# gas tank cleaning



## fishhawk (Jan 4, 2010)

Here's the deal, I got a 12gal. Meoller marine product gas tank,thats hasn't had gas in it for about a year or more. I was able to pull the tank out the boat. What would be the best method for cleaning the tank and getting the brown stuff off the bottom


----------



## Brett (Jul 16, 2008)

Rubbing alcohol is a great solvent
with far less toxicity than most other chemicals.

Once the tank is empty,
pour a full pint of isopropyl into it.
Allow it to dissolve the sediments and varnish.
When complete, pour out into an open container (not the ground)
and allow the alcohol to evaporate.


----------



## fishhawk (Jan 4, 2010)

THanks Brett, it's soaking right now


----------



## fishhawk (Jan 4, 2010)

First let me say thanks for the help. I used a quart of the isopropyl alcohol with good results. Another forum member over the phone suggested to try denatured alcohol I believe the denatured alcohol broke down the hardened varnish better.
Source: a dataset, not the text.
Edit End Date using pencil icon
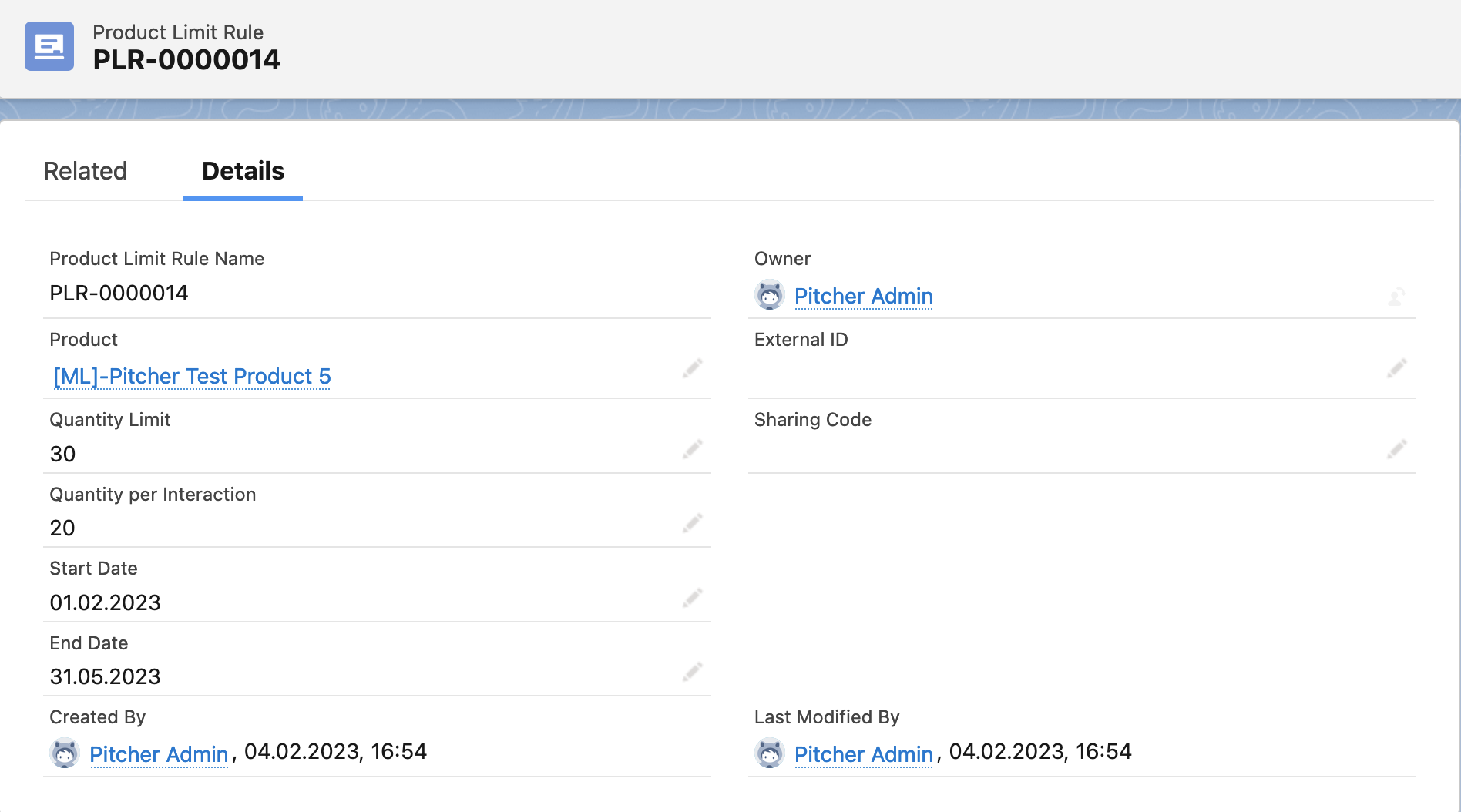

I have also put a inline gas filter in the gas line for added protection.


----------



## noeettica (Sep 23, 2007)

I use "Diesel" Simalar to everclear for all kinds of cleaning and you can wipe down a knife blade and be safe to cut up your food with it ... Good stuff to have on hand 

And You can Take a "snort" PRN ...


----------



## Yoreese (Oct 15, 2009)

And start camp fires! ;D


----------



## anytide (Jul 30, 2009)

"DIESEL" is part A. magarita mix part B... 
-'tide


----------